## SELECTED EXCERPT
....

A right-of-way easement may be granted and held in gross (Civ. Code, § 802), and "an easement in gross is both assignable and inheritable unless restricted by proper language to certain individuals." (LeDeit v. Ehlert (1962) 205 Cal.App.2d 154, 166.)

Civil Code section 802 provides: "The following land burdens, or servitudes upon land, may be granted and held, though not attached to land: [¶] One — The right to pasture, and of fishing and taking game. [¶] Two — The right of a seat in church. [¶] Three — The right of burial. [¶] Four — The right of taking rents and tolls. [¶] Five — The right of way. [¶] Six — The right of taking water, wood, minerals, or other things."
Civil Code section 1044 provides: "Property of any kind may be transferred, except as otherwise provided by this article."

"In construing an instrument conveying an easement, the rules applicable to the construction of deeds generally apply. If the language is clear and explicit in the conveyance, there is no occasion for the use of parol evidence to show the nature and extent of the rights acquired. [Citations.] If the language is ambiguous, extrinsic evidence may be used as an aid to interpretation unless such evidence imparts a meaning to which the instrument creating the easement is not reasonably susceptible." (Scruby, supra, 37 Cal.App.4th at p. 702.)

To determine whether an easement is appurtenant or in gross, courts apply "the general rules relating to the interpretation of deeds. [Citation.] In most cases, `Grants are to be interpreted in like manner with contracts in general . . . . [Citation.]" (Moylan v. Dykes (1986) 181 Cal.App.3d 561, 569.) "`[W]hen the language of the deed is ambiguous, and it does not clearly appear whether the easement was intended to be in gross or appurtenant to land, it is never construed as personal when it may fairly be construed as appurtenant to some other estate." (Continental Baking Co. v. Katz (1968) 68 Cal.2d 512, 523.)

....

## DATA EXTRACT
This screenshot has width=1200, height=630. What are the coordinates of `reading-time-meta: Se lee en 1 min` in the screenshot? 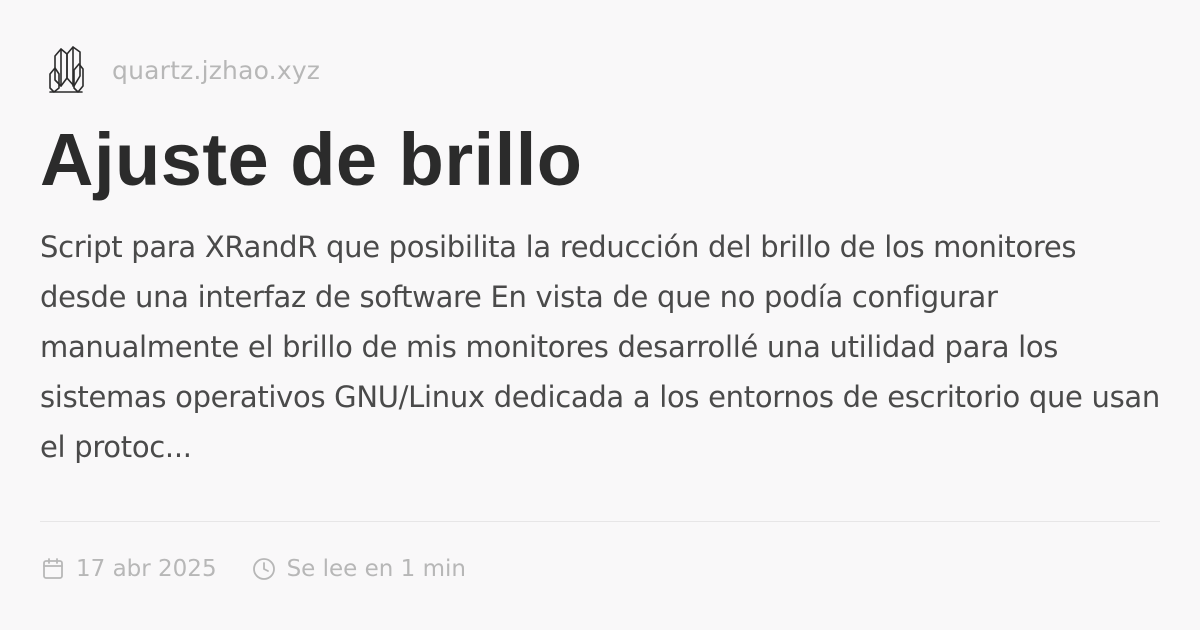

....

## ACTIVITY
Take the excerpt on California easements in gross further, starting after its closing quotation from Continental Baking Co. v. Katz.

## ANSWER BOX
Applying the foregoing principles, we conclude that instruments Nos. 202 and 204 are not ambiguous and can only be fairly construed to reserve or convey easements in gross as to the Old Easement. Although GRG, as grantors in instrument No. 202, conveyed their property to Russell and Elliott and reserved the Old Easement, the Grant Deed contains no language describing any property to be benefited by the reserved easement or any dominant tenement to which the easement was to be appurtenant. The Grant Deed also contains no language that GRG reserved the easement for themselves "`and their successors," language that has been held to indicate an intention to grant an appurtenant easement. (Whitson v. Goudeseune (1955) 137 Cal.App.2d 445, 447; see also Eastman v. Piper (1924) 68 Cal.App. 554, 568 ["words `heirs or assigns necessarily create an easement appurtenant, since words of such import are inconsistent with . . . character of an easement in gross"].)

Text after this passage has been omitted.